Set up the WSGI app folder in, say, /var/www/rdamsc:

sudo mkdir /var/www/rdamsc
sudo chown rdamsc /var/www/rdamsc

While still in the source code (opt) folder, set up the Python dependencies:

sudo -Hsu rdamsc
python3 -m venv venv
. venv/bin/activate
pip3 install Flask Flask-WTF flask-login Flask-OpenID rauth oauth2client Flask-HTTPAuth passlib tinydb tinyrecord rdflib dulwich flask-cors pyyaml

Copy the activate_this.py script from the virtualenv repository to venv/bin/activate_this.py.

You now have the libraries you need to restore the database from the backup in the Git repo:

rdamsc python3 dbctl.py compile

(You will see a warning about IDs missing from the sequence. These are gaps left behind from erroneously added records that have since been deleted. Continue anyway to preserve the current internal IDs.)
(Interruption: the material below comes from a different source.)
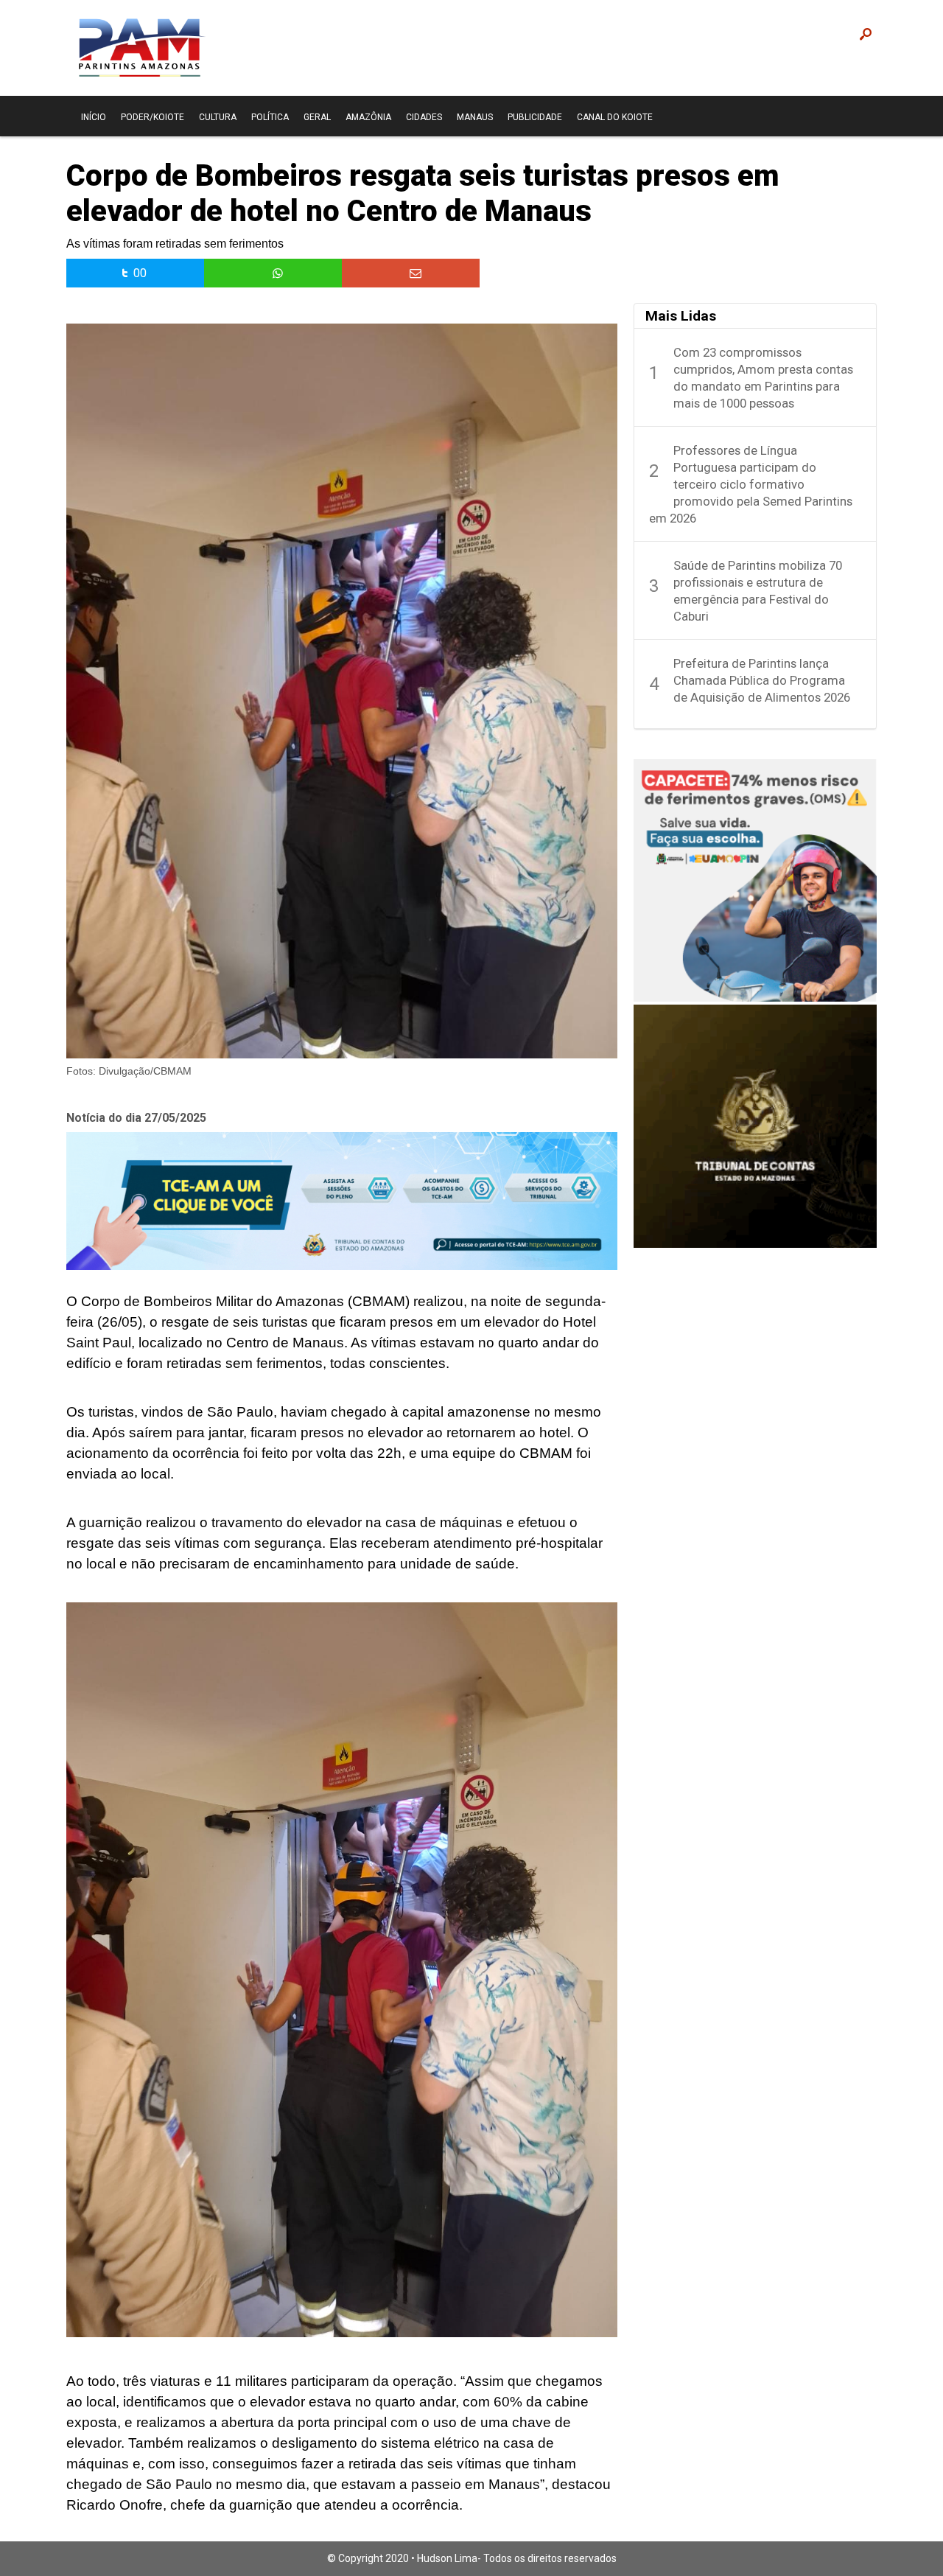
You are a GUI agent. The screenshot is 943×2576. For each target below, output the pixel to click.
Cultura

Install the WSGI app by creating a file /var/www/rdamsc/rdamsc.wsgi:

activate_this = '/opt/rdamsc/venv/bin/activate_this.py'
with open(activate_this) as file_:
    exec(file_.read(), dict(__file__=activate_this))

import os
import sys
sys.path.insert(0, '/opt/rdamsc')
os.environ['http_proxy'] = 'http://proxy.example.com:99999/'
os.environ['https_proxy'] = 'http://proxy.example.com:99999/'

from serve import app as application

To enable automatic reloading of the application, add the path of the WSGI file to your application configuration:

WSGI_PATH = '/var/www/rdamsc/rdamsc.wsgi'

Exit the app user account:

exit

As root, create a site configuration file at /etc/apache2/sites-available/rdamsc.conf, remembering to give the actual domain name you'll be using:

WSGIPassAuthorization On

<VirtualHost *:80>
    ServerName (whatever it is)

    WSGIDaemonProcess rdamsc user=rdamsc group=rdamsc threads=5
    WSGIScriptAlias / /var/www/rdamsc/rdamsc.wsgi

    <Directory /var/www/rdamsc>
        WSGIProcessGroup rdamsc
        WSGIApplicationGroup %{GLOBAL}
        WSGIScriptReloading On
        Require all granted
    </Directory>

    ErrorLog ${APACHE_LOG_DIR}/error.log
    CustomLog ${APACHE_LOG_DIR}/access.log combined

</VirtualHost>

<IfModule mod_ssl.c>
    <VirtualHost *:443>
        ServerName (whatever it is)

        WSGIScriptAlias / /var/www/rdamsc/rdamsc.wsgi

        <Directory /var/www/rdamsc>
            WSGIProcessGroup rdamsc
            WSGIApplicationGroup %{GLOBAL}
            WSGIScriptReloading On
            Require all granted
        </Directory>

        ErrorLog ${APACHE_LOG_DIR}/error.log
        CustomLog ${APACHE_LOG_DIR}/access.log combined

        SSLEngine on
        SSLCertificateFile /path/to/fullchain.pem
        SSLCertificateKeyFile /path/to/privkey.pem

    </VirtualHost>
</IfModule>

Activate the regular HTTP virtual host:

sudo a2ensite rdamsc
# If replacing the default site:
sudo a2dissite 000-default
sudo service apache2 graceful

Once you have that working, install your SSL certificates and activate the HTTPS virtual host:

sudo a2enmod ssl
sudo service apache2 graceful

Things to watch out for

The Dulwich library for working with Git is quite sensitive, and will not stage any commits if a gitignore file (local or global) contains lines consisting solely of space characters.

If you have problems with authenticating through a proxy, you may need to install the pycurl library as well.